After University he taught at Denny High School. He joined the Iona Community (1956-1960) and through them, he was employed as a lecturer at the University of Madras and then as a Warden at Community House, Glasgow. He returned to teaching at Denny and Irvine Royal Academy before becoming a senior lecturer in English and Drama at Clydebank Technical College. From 1971 he was a freelance writer and playwright, a director of the Craigmillar Festival in Edinburgh (1973), Dumbarton Festival (1975) and the final editor of the Scottish International, a Scottish arts magazine.

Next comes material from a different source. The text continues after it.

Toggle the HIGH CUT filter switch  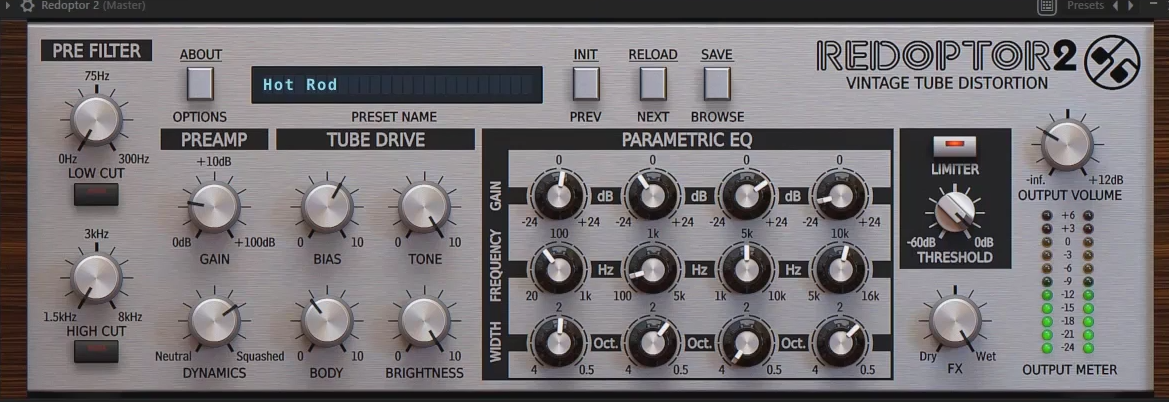point(96,350)
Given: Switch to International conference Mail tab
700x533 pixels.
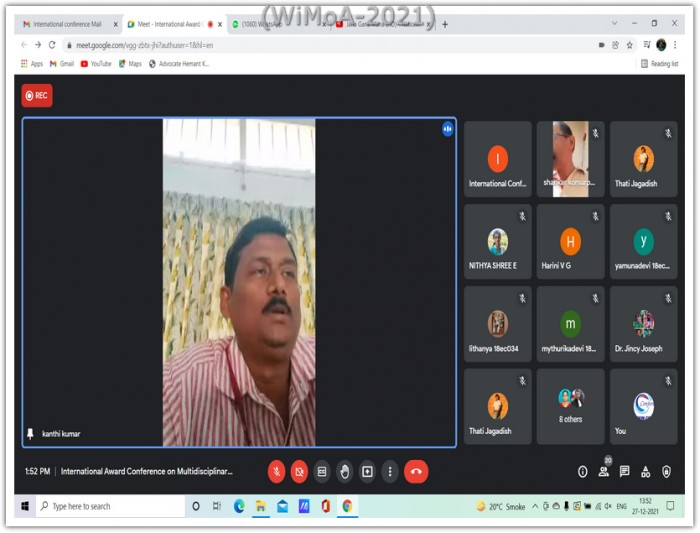Looking at the screenshot, I should pyautogui.click(x=68, y=24).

He worked with Billy Connolly in 1972 on ‘The Great Northern Welly Boot Show’. He was given a Scottish Arts Council award in 1969 and 1970, and started to publish his own poetry: Dolphins at Cochin (1969), Exorcism (1973), and Poems 1969–72. His play 'Happy Landings' was performed at the Traverse Theatre in Edinburgh, 'Tell Charlie Thanks for the Truss' (1972) and 'Knox and Mary' (1973).

He was associated with the Findhorn Foundation and lived for many years round the Moray Firth, where he died on 18 October 1995, in a wooded area near Forres.

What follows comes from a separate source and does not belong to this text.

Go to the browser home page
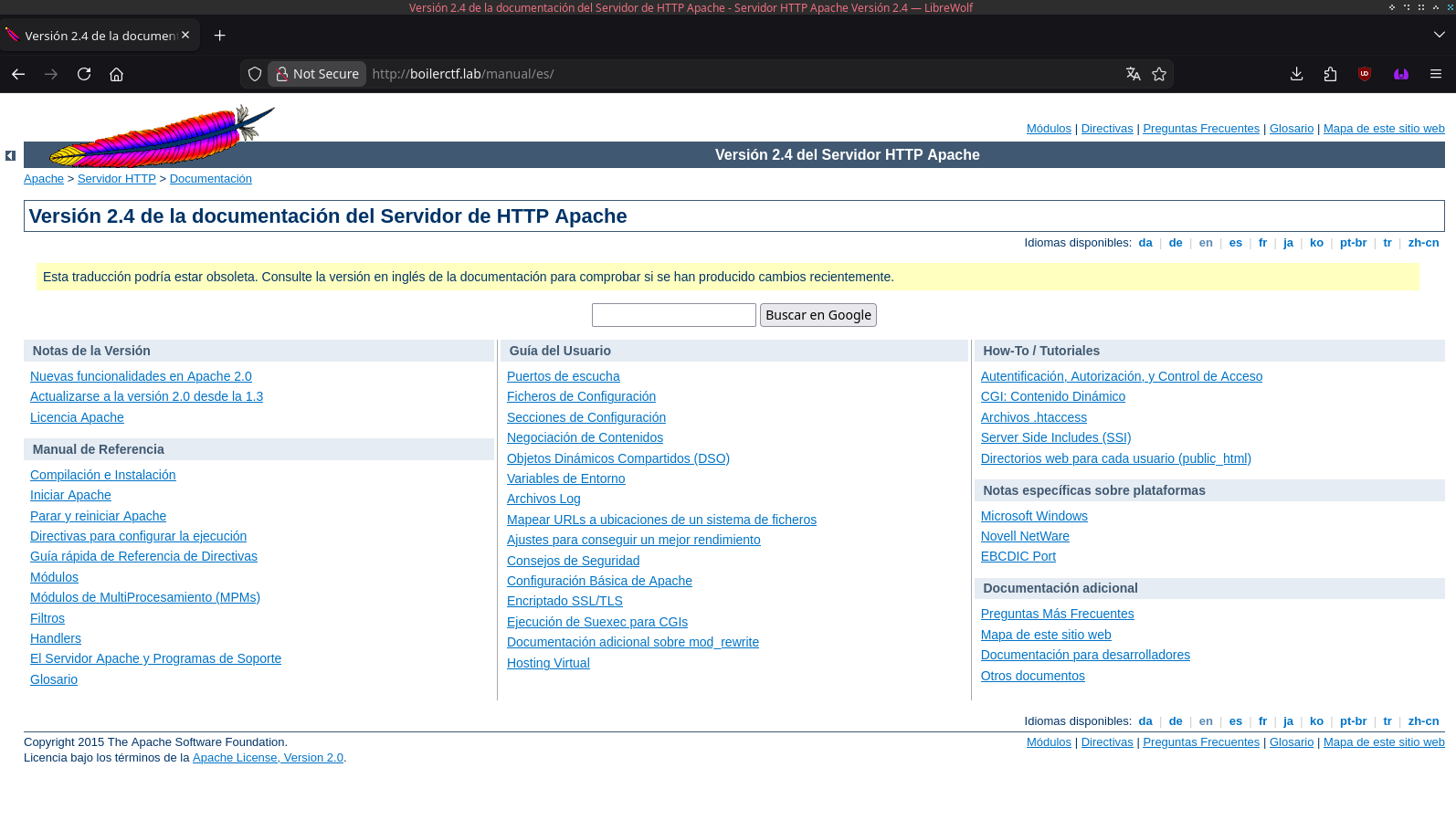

He was married to Emma Chapman in 1962; they had two sons and a daughter.

== Poetry ==
Ikons. Madras, Tambaram Press. 1958.

Dolphins at Cochin. London: Barrie and Rockliff-Cresset Press. New York: Hill and Wang. 1969.

Exorcism. Glasgow: Midnight Press. 1972.

Poems 1969–1972. Edinburgh: Poni Press. 1972.

Forwards. Glasgow: Glasgow, Print Studio Press. 1978.

== Plays ==
Tell Charlie Thanks for the Truss (produced Edinburgh, 1972).

The Great Northern Welly Boot Show. Lyrics by Billy Connolly, music by Tom McGrath (produced Edinburgh and London, 1972).

Knox and Mary (produced Edinburgh, 1972).

Over the Top (produced Edinburgh, 1979).

Bunker (produced Findhorn, Moray, 1980).

== Novel ==
Makes You Feel Great. Edinburgh: Poni Press. 1971.